• _Reading text_
------------------------------------------------------------
August Bodo Wilhelm Clemens Paul von Trott zu Solz (29 December 1855 – 27 October 1938) was a German aristocrat, lawyer and politician during the German Empire and the Weimar Republic.

August Trott zu Solz was born in Hesse-Kassel into the noble Trott zu Solz family. He studied law and political science at the universities of Würzburg, Heidelberg and Leipzig. He became an administrative lawyer in the Prussian government in 1884, becoming the Landrat (local administrator) of Höchst in 1886 and of Marburg in 1892. He served in the Prussian House of Representatives from 1894 to 1898. Trott zu Solz was appointed Regierungspräsident of the regional government at Koblenz in 1898, and at Kassel the following year. He advanced to Oberpräsident of the Province of Brandenburg from 1905 to 1909.

Trott zu Solz became the minister of culture of the Kingdom of Prussia from 1909 to 1917 in the cabinet of Chancellor Theobald von Bethmann Hollweg, where he played a leading role in the founding of the Kaiser Wilhelm Society. He was Oberpräsident of the Province of Hesse-Nassau from 1917 to 1919. Following the political upheaval of the German revolution of 1918–1919, he resigned and retired to his estate. From 1921 to 1926, he represented the Hesse-Nassau in the Reichsrat, the council of states newly established by the Weimar constitution. Between 1917 and 1933, he was a member of the Senate of the Kaiser Wilhelm Society.

Trott zu Solz was the father of Adam von Trott zu Solz. He died in Nassau, Germany.

==Sources==
- Thomas Klein: Leitende Beamte der allgemeinen Verwaltung in der preußischen Provinz Hessen-Nassau und in Waldeck 1867 bis 1945 (= Quellen und Forschungen zur hessischen Geschichte. Vol.70), Hessische Historische Kommission Darmstadt, Historische Kommission für Hessen, Darmstadt/Marburg 1988, ISBN 3-88443-159-5, pg.225.
- Jochen Lengemann: MdL Hessen. 1808–1996. Biographischer Index (= Politische und parlamentarische Geschichte des Landes Hessen. Vol.14 = Veröffentlichungen der Historischen Kommission für Hessen. Vol.48, 7). Elwert, Marburg 1996, ISBN 3-7708-1071-6, pp. 384–385.
- Bernhard Mann: Biographisches Handbuch für das preußische Abgeordnetenhaus. 1867–1918 (= Handbücher zur Geschichte des Parlamentarismus und der politischen Parteien. Vol.3). Droste, Düsseldorf 1988, ISBN 3-7700-5146-7, pp. 390 f.
------------------------------------------------------------
• _Dataset excerpt_
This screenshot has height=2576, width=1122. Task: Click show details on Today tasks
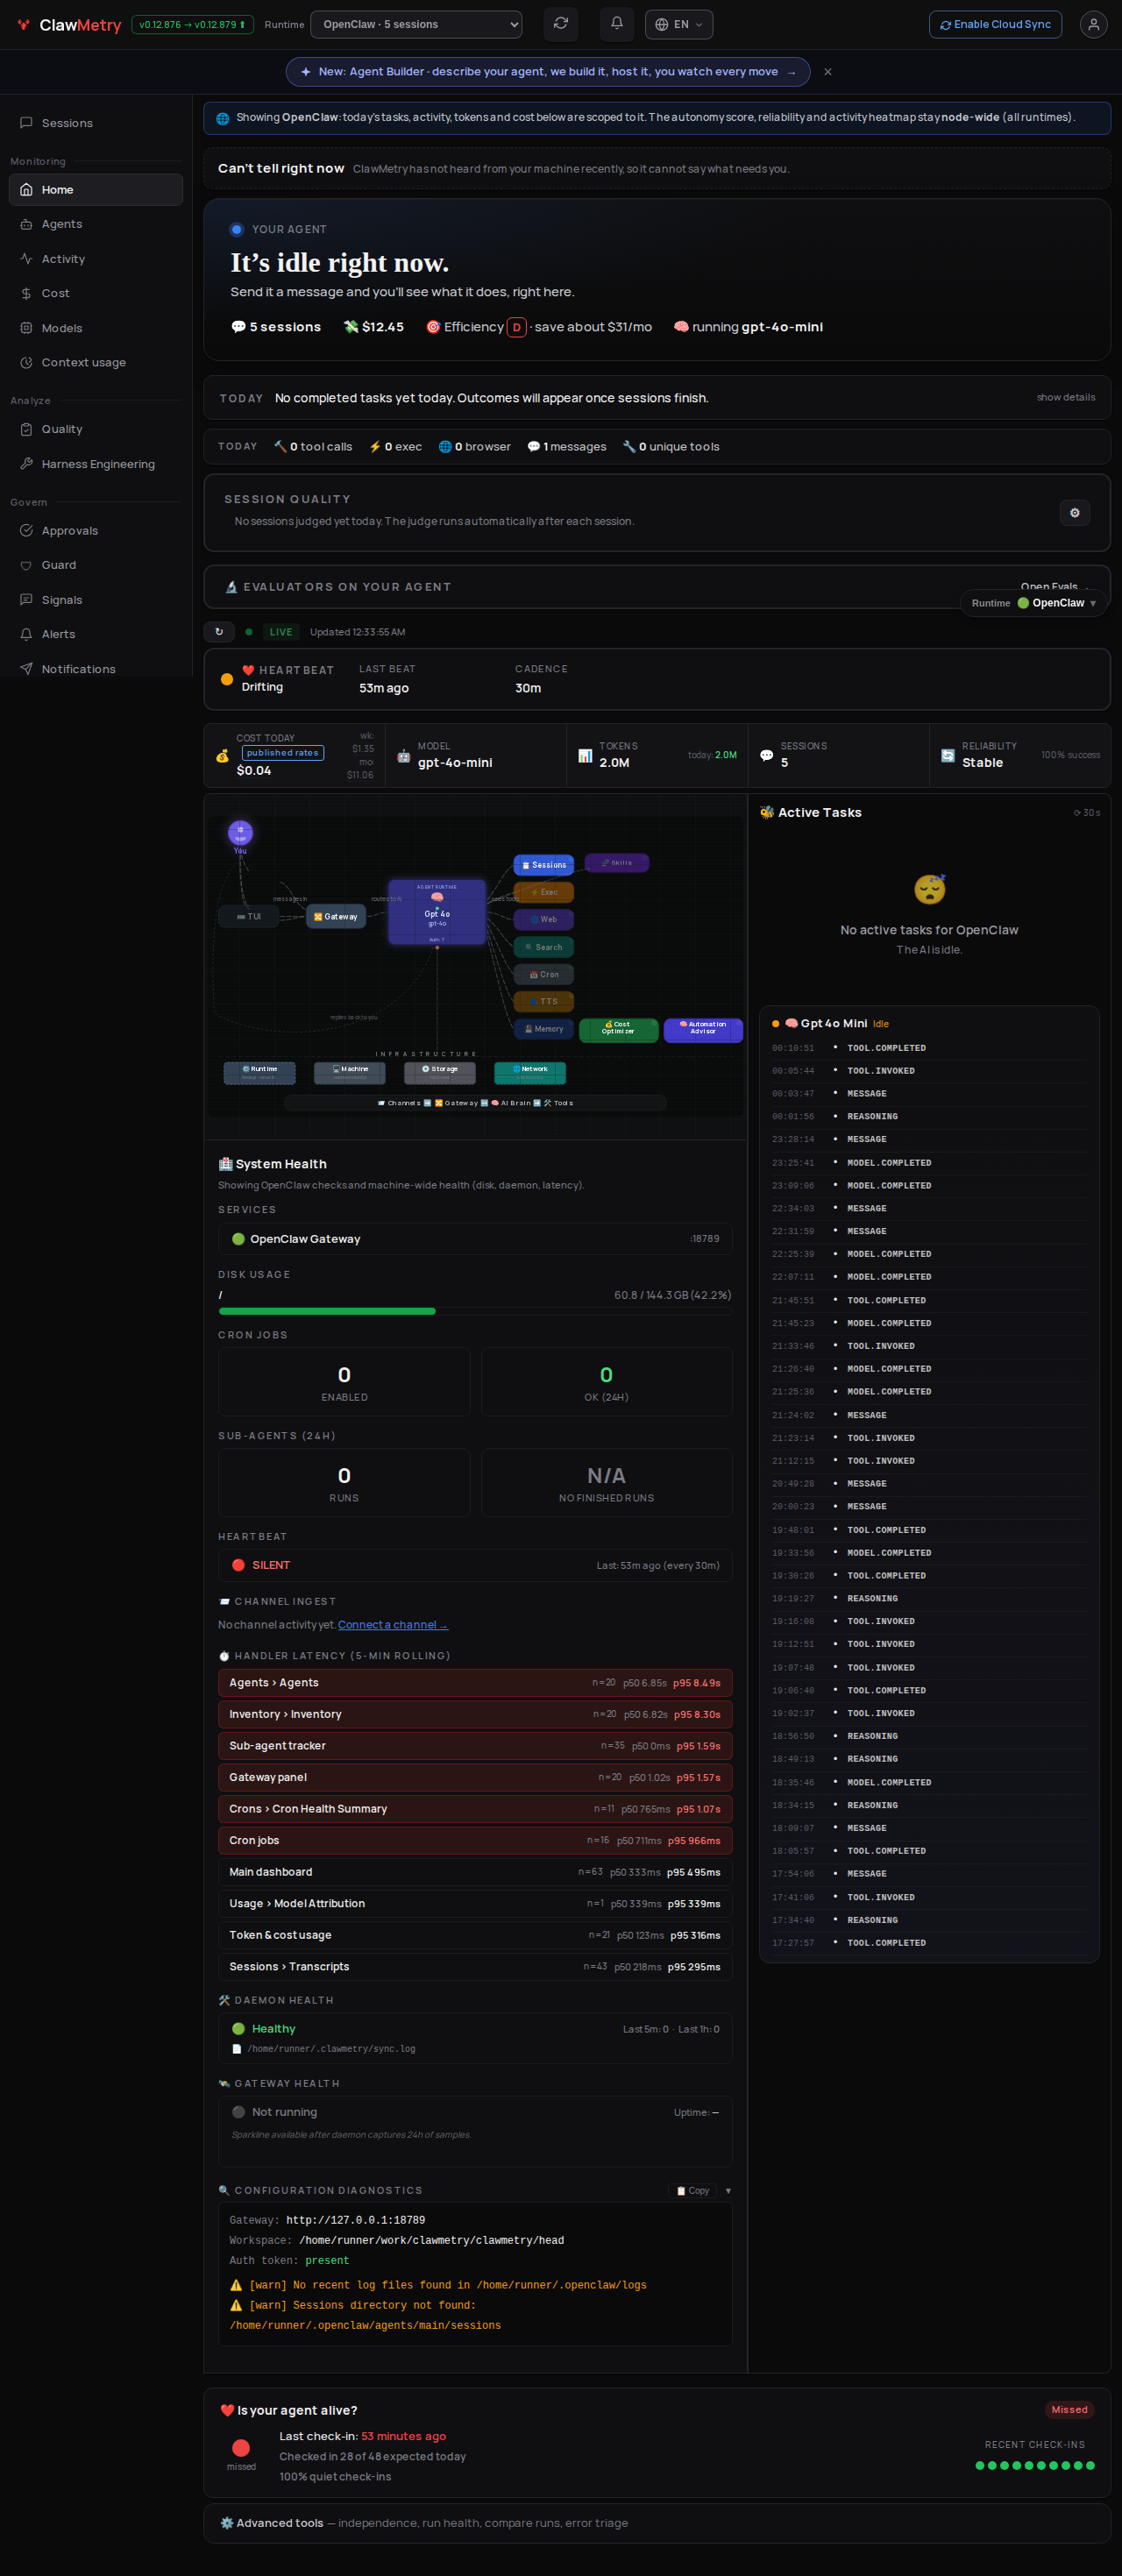(1066, 398)
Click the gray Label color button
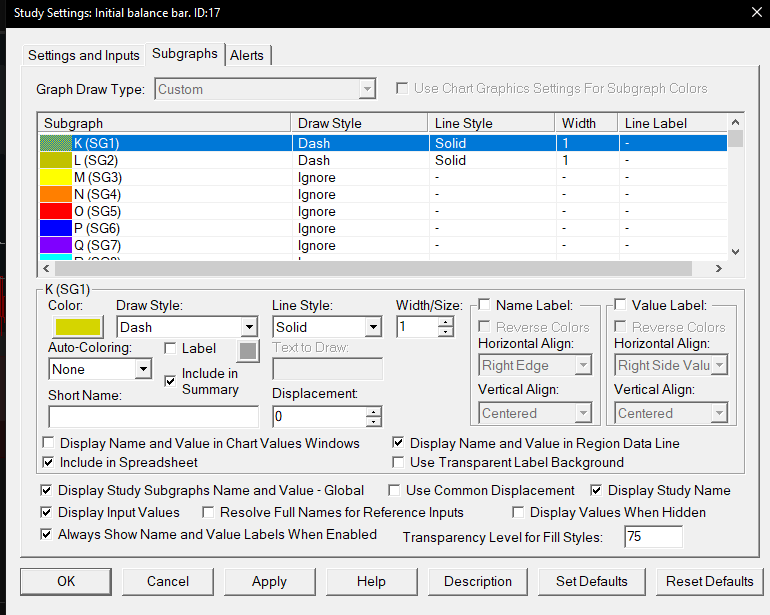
------------------------------------------------------------
• _Task requirements_
1. In the Trott zu Solz biography, translate this sentence into Spanish: "He studied law and political science at the universities of Würzburg, Heidelberg and Leipzig."
2. Retype everything in the Trott zu Solz biography from "- Bernhard Mann: Biographisches" down to "3-7700-5146-7, pp. 390 f.".
3. According to the Trott zu Solz biography, in what year did he become the Landrat of Marburg?

• _Answers to this exercise_
1. Estudió derecho y ciencias políticas en las universidades de Würzburg, Heidelberg y Leipzig.

2.
- Bernhard Mann: Biographisches Handbuch für das preußische Abgeordnetenhaus. 1867–1918 (= Handbücher zur Geschichte des Parlamentarismus und der politischen Parteien. Vol.3). Droste, Düsseldorf 1988, ISBN 3-7700-5146-7, pp. 390 f.

3. 1892